Isso acontece em parte porque a perda de emprego durante a Grande Recessão foram muito elevada – duas vezes maior do que nas recessões ocorridas desde a Grande Depressão. Na perspectiva da história económica dos EUA, não é o ritmo do crescimento do emprego no sector privado desde que terminou a recessão de 2008-2009 que é anormal, mas antes a duração e a profundidade da própria recessão.

O declínio económico teve origem numa clara perda de valor dos activos que provocou declínios consideráveis na riqueza das famílias e que obrigou uma dolorosa desalavancagem. De um modo consistente com recuperações de recessões desse tipo, a procura cresceu lentamente, apesar de estímulos fiscais e monetários sem precedentes, e isso explica porque a taxa de desemprego permanece elevada. Na verdade, as empresas citam a incerteza sobre o vigor da procura, e não a incerteza sobre a regulação ou a fiscalidade, como o principal factor para impedir a criação de emprego.

A procura do sector público também contraiu, devido à deterioração dos orçamentos dos governos estaduais e locais. Como resultado, o emprego público, que normalmente aumenta durante as recuperações, tem contribuído de modo importante para o elevado desemprego dos últimos três anos. Apesar de um crescimento modesto nos últimos três meses, o emprego no sector público apresenta 569 mil postos de trabalho abaixo do seu nível de Junho de 2009 – um valor mínimo de 30 anos para a proporção da população civil adulta empregue no sector.
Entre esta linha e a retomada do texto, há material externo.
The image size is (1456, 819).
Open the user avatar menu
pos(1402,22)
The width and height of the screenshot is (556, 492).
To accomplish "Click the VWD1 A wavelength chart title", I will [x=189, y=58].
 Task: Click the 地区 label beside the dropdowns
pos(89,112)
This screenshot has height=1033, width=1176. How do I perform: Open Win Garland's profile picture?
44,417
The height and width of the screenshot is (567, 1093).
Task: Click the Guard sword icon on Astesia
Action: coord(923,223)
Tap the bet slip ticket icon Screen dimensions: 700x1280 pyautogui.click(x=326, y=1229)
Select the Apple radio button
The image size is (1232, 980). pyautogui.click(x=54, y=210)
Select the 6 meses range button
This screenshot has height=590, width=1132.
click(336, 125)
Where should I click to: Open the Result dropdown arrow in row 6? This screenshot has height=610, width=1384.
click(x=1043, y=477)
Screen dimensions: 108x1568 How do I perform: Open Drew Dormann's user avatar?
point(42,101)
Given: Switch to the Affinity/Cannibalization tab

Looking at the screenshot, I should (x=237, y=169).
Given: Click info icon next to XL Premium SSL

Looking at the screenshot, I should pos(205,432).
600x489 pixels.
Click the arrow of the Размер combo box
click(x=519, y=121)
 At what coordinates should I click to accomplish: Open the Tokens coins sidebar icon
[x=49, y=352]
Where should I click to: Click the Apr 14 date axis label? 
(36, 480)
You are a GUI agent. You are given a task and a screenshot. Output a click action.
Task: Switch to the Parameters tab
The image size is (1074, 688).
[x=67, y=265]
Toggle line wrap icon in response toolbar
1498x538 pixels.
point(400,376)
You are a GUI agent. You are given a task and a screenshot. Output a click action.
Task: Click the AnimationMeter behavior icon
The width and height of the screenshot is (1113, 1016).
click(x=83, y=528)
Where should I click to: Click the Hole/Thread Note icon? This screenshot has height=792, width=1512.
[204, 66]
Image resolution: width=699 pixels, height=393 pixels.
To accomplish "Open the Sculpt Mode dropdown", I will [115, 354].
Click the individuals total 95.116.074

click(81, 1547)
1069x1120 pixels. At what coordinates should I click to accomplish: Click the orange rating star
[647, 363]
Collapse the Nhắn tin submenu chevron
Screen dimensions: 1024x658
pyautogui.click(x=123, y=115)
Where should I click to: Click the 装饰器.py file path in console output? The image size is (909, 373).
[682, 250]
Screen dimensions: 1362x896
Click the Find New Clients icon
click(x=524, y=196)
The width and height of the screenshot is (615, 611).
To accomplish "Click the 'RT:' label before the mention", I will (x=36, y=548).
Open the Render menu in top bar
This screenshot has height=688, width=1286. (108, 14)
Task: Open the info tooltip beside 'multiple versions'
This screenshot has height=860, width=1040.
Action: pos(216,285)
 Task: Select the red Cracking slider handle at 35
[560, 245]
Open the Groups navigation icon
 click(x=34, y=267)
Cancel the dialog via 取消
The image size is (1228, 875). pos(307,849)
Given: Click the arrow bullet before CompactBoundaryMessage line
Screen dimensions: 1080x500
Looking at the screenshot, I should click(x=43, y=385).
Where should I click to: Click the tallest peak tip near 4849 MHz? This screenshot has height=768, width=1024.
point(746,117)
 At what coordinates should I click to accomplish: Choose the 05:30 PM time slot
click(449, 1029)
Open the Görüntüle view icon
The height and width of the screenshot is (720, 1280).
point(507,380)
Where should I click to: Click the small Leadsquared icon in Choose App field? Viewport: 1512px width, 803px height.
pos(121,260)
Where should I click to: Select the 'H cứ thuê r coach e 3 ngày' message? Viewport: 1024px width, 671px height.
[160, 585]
De acordo com Cálculos do Projecto Hamilton, se esta proporção estivesse na sua média de 1980-2012 de cerca de 9,6% (na verdade, ultrapassou este valor entre 2001 e 2007), existiriam mais cerca de 1,4 milhões de empregos no sector público e a taxa de desemprego estaria pelos 6,9%.

Relatórios recentes sugerem que existem mais de três milhões de ofertas de emprego por preencher, e cerca dos 49% dos empregadores dizem que têm dificuldade em preencher posições, especialmente nas tecnologias de informação, na engenharia e em ocupações especializadas. Isto alimentou a especulação de que um “desencontro” entre as competências dos trabalhadores e as necessidades dos empregadores constitua um factor que explique significativamente a elevada taxa de desemprego.

Mas não há muitas provas que apoiem este ponto de vista. A relação entre a taxa de desemprego e a taxa de empregos vagos é consistente com os padrões de anteriores recuperações. Nem há algo de incomum acerca da dimensão dos desencontros entre as ofertas de emprego e a disponibilidade de trabalhadores por indústria.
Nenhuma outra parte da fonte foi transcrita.